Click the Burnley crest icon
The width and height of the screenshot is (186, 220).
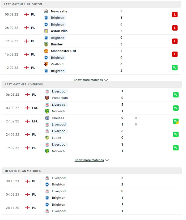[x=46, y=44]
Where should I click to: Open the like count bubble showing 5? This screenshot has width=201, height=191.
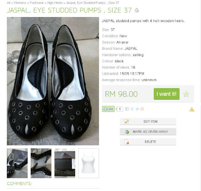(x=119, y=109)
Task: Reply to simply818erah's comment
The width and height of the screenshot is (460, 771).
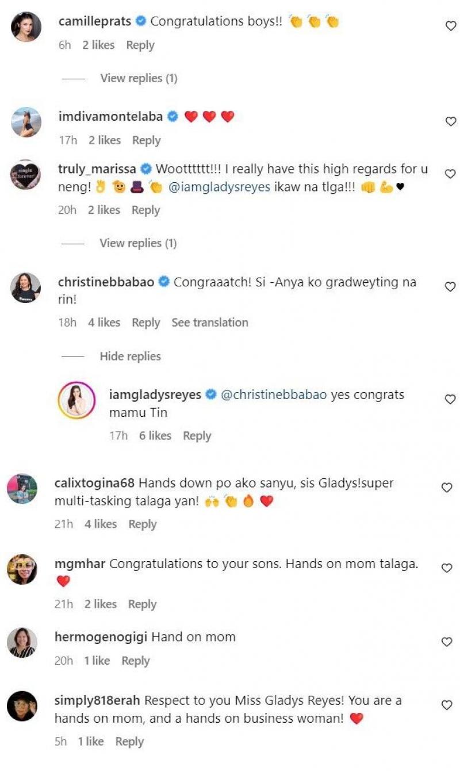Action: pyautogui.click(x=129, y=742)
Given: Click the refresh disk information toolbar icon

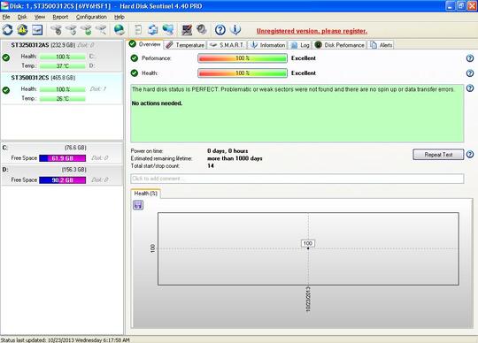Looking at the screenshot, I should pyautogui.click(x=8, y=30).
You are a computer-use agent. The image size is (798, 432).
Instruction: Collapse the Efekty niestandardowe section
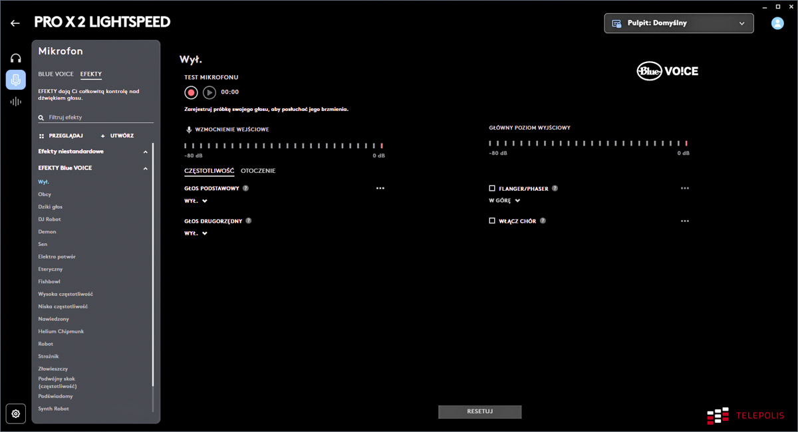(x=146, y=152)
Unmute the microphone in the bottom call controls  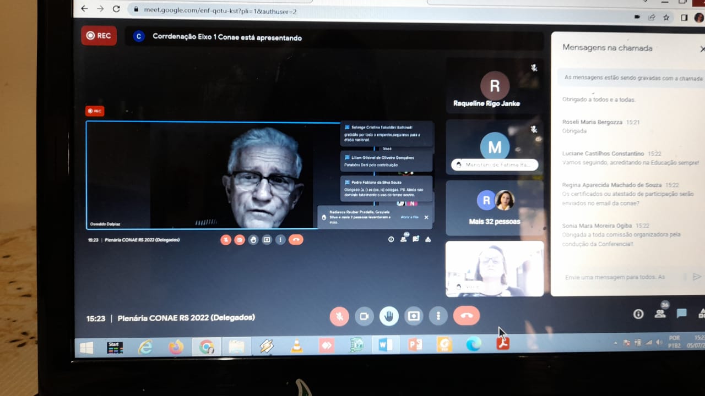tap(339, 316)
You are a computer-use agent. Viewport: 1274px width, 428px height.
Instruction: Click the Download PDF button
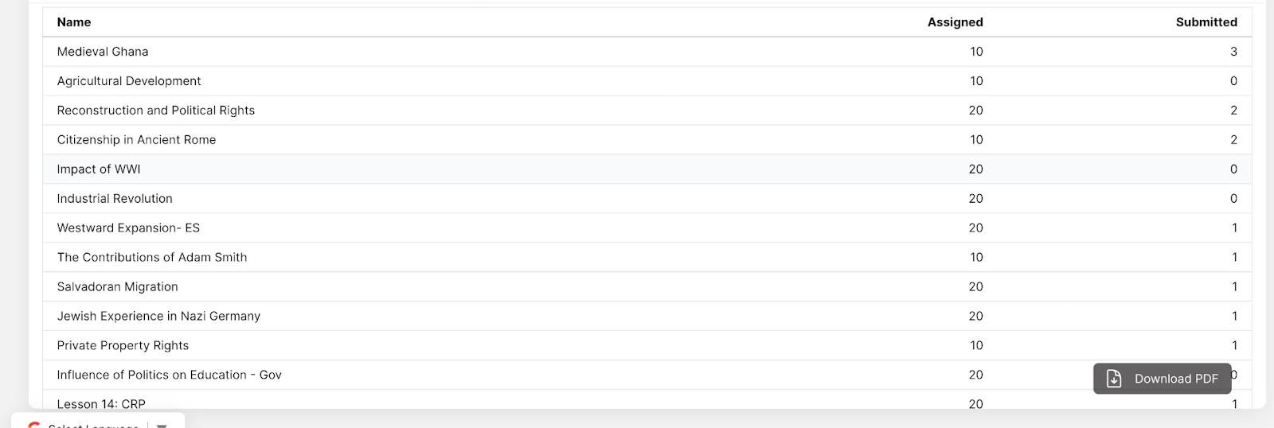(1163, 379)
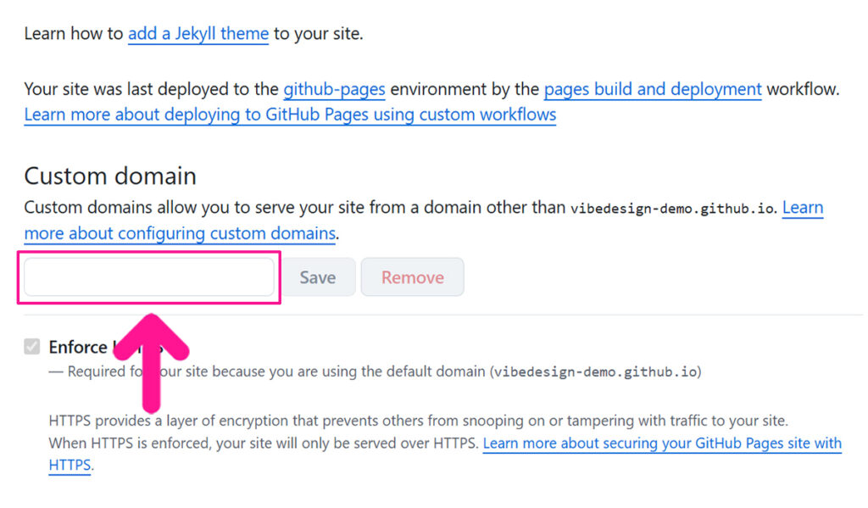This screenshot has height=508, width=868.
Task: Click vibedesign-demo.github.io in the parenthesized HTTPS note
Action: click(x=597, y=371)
|---|
▶ Description of the task
Go through the records above and copy each line where "computer" is found.

▶ Task result
You are a computer-use agent. The image size is (798, 432).
You are a computer-use agent. Viewport: 1274px width, 428px height.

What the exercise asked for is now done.